Sinovac declared halal, rolling out Wednesday . . .
Indonesia has granted emergency approval to China’s Sinovac vaccine, CoronaVac, becoming the first country outside of China to do so. Indonesia’s late-stage human trial of CoronaVac found that the vaccine was 65.3 per cent effective. This efficacy rate is markedly lower than rates found in Brazil’s CoronaVac trial (78%) and Turkey’s CoronaVac trial (91.25%). Monday’s emergency approval came days after the Indonesian Ulema Council (Indonesia’s top Muslim clerical body) declared Sinovac’s vaccine halal, alleviating concerns in the Muslim-majority country about the use of pork products in the vaccine. With the Sinovac vaccine now approved, Indonesia’s vaccine campaign will begin tomorrow and hopefully help manage its “out of control” COVID-19 situation.
Prioritizing working-age population . . .

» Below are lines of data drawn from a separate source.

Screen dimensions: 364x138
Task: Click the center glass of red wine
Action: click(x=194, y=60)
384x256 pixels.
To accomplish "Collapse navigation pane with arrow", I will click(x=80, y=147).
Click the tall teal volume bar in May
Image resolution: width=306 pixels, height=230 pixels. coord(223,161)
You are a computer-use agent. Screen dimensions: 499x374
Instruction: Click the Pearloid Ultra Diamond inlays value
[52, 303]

Indonesia has received three million doses of CoronaVac and expects to acquire 122.5 million more in the coming weeks, with the goal of vaccinating 181 million of Indonesia’s 270 million people within 12 months. Indonesia also has orders for doses from AstraZeneca, Novavax, Pfizer, and COVAX/GAVI, none of which have been approved for use by the Indonesian government. Unlike other countries that have prioritized the elderly in inoculation campaigns, Indonesia plans to prioritize its working-age population (aged 18-59). The government says it has adopted this strategy to better slow the spread, citing evidence that younger people are more likely to spread COVID-19. However, others speculate that Indonesia has prioritized its working-age population to kickstart its economy, which has deteriorated significantly since the pandemic began.
Implications of an economy-focused vaccine campaign . . .

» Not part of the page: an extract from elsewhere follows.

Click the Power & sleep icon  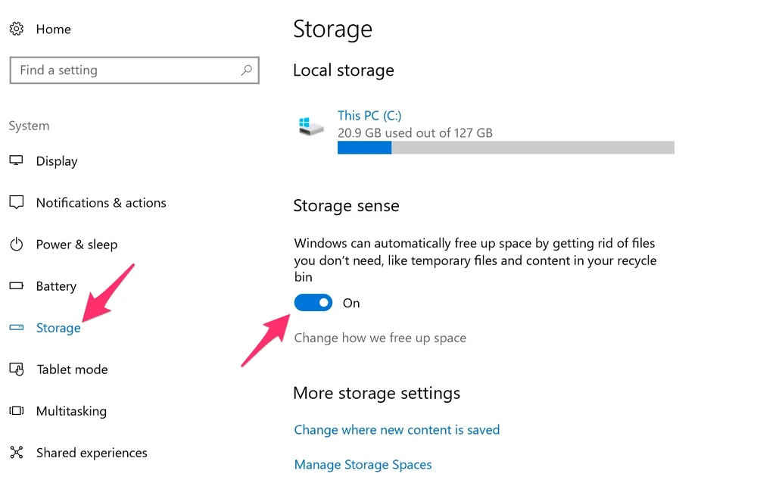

So far, the announcement of an economy-focused inoculation strategy is positively impacting the Indonesia Stock Exchange, bringing hope for a strong and fast economic recovery. However, many remain skeptical about both the rollout and the vaccine itself. Public health experts in Indonesia have concerns about how the government will distribute the vaccine across Indonesia’s thousands of islands. Indonesians also remain concerned about the vaccine itself, considering the varying efficacy rates reported and the fact that Indonesia will be the first country outside of China to administer CoronaVac. According to a recent survey conducted by the COVID-19 data initiative in Indonesia, 69 per cent of Indonesians were “uncertain about getting vaccinated.” Uncertainty surrounding the vaccine could negatively impact the rollout and any subsequent economic recovery.